TASK DETAILS:
Your answer should be the entries below, reproduced character for character.

Extracted data entries
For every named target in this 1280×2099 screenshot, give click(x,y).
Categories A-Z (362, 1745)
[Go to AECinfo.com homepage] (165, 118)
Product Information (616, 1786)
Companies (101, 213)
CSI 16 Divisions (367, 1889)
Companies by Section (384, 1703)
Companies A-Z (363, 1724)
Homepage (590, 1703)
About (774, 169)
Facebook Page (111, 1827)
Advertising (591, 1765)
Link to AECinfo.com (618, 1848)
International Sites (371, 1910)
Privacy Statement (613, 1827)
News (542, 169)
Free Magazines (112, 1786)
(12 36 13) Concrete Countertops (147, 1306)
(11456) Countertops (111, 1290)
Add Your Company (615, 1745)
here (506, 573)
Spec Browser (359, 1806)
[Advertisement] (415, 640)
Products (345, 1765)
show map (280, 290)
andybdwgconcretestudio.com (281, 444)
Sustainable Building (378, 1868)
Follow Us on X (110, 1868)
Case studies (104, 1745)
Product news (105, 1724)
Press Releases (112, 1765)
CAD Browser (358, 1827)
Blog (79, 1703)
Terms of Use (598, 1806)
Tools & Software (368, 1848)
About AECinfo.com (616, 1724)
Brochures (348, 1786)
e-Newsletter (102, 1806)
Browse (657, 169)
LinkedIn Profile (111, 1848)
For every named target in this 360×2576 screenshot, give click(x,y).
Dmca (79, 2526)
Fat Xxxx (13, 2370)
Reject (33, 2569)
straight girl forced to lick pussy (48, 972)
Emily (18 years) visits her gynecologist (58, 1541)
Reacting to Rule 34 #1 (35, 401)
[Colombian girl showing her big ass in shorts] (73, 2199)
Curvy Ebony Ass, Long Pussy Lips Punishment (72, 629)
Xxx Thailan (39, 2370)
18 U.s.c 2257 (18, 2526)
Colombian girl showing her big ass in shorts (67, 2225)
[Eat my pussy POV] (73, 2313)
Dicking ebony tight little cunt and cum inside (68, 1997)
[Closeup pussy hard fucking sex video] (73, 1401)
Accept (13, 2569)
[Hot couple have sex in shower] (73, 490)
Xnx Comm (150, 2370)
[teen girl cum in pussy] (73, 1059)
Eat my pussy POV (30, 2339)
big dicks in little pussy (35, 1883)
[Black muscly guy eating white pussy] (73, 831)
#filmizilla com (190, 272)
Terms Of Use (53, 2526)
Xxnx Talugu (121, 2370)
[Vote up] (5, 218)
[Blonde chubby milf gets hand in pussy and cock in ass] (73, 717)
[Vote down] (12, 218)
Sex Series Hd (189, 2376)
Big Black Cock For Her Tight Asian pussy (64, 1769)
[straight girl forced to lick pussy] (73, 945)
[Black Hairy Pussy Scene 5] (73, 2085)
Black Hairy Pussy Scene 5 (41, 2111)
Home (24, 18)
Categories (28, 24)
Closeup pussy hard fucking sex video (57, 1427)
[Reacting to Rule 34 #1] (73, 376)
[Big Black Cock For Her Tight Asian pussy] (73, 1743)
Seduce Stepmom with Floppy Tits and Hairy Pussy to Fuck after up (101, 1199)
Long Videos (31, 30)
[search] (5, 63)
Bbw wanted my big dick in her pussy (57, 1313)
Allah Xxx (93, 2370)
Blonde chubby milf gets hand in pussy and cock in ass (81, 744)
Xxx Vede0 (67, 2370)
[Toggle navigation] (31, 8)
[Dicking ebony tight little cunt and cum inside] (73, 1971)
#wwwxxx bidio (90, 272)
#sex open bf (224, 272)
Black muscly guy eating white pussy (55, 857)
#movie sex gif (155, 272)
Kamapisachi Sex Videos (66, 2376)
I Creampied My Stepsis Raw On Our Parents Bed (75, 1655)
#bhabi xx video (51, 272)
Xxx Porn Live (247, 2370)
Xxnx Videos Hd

WRITTEN SOLUTION:
For every named target in this 1280×2099 screenshot, give click(x,y).
Categories A-Z (362, 1745)
[Go to AECinfo.com homepage] (165, 118)
Product Information (616, 1786)
Companies (101, 213)
CSI 16 Divisions (367, 1889)
Companies by Section (384, 1703)
Companies A-Z (363, 1724)
Homepage (590, 1703)
About (774, 169)
Facebook Page (111, 1827)
Advertising (591, 1765)
Link to AECinfo.com (618, 1848)
International Sites (371, 1910)
Privacy Statement (613, 1827)
News (542, 169)
Free Magazines (112, 1786)
(12 36 13) Concrete Countertops (147, 1306)
(11456) Countertops (111, 1290)
Add Your Company (615, 1745)
here (506, 573)
Spec Browser (359, 1806)
[Advertisement] (415, 640)
Products (345, 1765)
show map (280, 290)
andybdwgconcretestudio.com (281, 444)
Sustainable Building (378, 1868)
Follow Us on X (110, 1868)
Case studies (104, 1745)
Product news (105, 1724)
Press Releases (112, 1765)
CAD Browser (358, 1827)
Blog (79, 1703)
Terms of Use (598, 1806)
Tools & Software (368, 1848)
About AECinfo.com (616, 1724)
Brochures (348, 1786)
e-Newsletter (102, 1806)
Browse (657, 169)
LinkedIn Profile (111, 1848)
For every named target in this 360×2576 screenshot, give click(x,y).
Dmca (79, 2526)
Fat Xxxx (13, 2370)
Reject (33, 2569)
straight girl forced to lick pussy (48, 972)
Emily (18 years) visits her gynecologist (58, 1541)
Reacting to Rule 34 #1 (35, 401)
[Colombian girl showing her big ass in shorts] (73, 2199)
Curvy Ebony Ass, Long Pussy Lips Punishment (72, 629)
Xxx Thailan (39, 2370)
18 U.s.c 2257 (18, 2526)
Colombian girl showing her big ass in shorts (67, 2225)
[Eat my pussy POV] (73, 2313)
Dicking ebony tight little cunt and cum inside (68, 1997)
[Closeup pussy hard fucking sex video] (73, 1401)
Accept (13, 2569)
[Hot couple have sex in shower] (73, 490)
Xnx Comm (150, 2370)
[teen girl cum in pussy] (73, 1059)
Eat my pussy POV (30, 2339)
big dicks in little pussy (35, 1883)
[Black muscly guy eating white pussy] (73, 831)
#filmizilla com (190, 272)
Terms Of Use (53, 2526)
Xxnx Talugu (121, 2370)
[Vote up] (5, 218)
[Blonde chubby milf gets hand in pussy and cock in ass] (73, 717)
[Vote down] (12, 218)
Sex Series Hd (189, 2376)
Big Black Cock For Her Tight Asian pussy (64, 1769)
[straight girl forced to lick pussy] (73, 945)
[Black Hairy Pussy Scene 5] (73, 2085)
Black Hairy Pussy Scene 5 (41, 2111)
Home (24, 18)
Categories (28, 24)
Closeup pussy hard fucking sex video (57, 1427)
[Reacting to Rule 34 #1] (73, 376)
[Big Black Cock For Her Tight Asian pussy] (73, 1743)
Seduce Stepmom with Floppy Tits and Hairy Pussy to Fuck after up (101, 1199)
Long Videos (31, 30)
[search] (5, 63)
Bbw wanted my big dick in her pussy (57, 1313)
Allah Xxx (93, 2370)
Blonde chubby milf gets hand in pussy and cock in ass (81, 744)
Xxx Vede0 (67, 2370)
[Toggle navigation] (31, 8)
[Dicking ebony tight little cunt and cum inside] (73, 1971)
#wwwxxx bidio (90, 272)
#sex open bf (224, 272)
Black muscly guy eating white pussy (55, 857)
#movie sex gif (155, 272)
Kamapisachi Sex Videos (66, 2376)
I Creampied My Stepsis Raw On Our Parents Bed (75, 1655)
#bhabi xx video (51, 272)
Xxx Porn Live (247, 2370)
Xxnx Videos Hd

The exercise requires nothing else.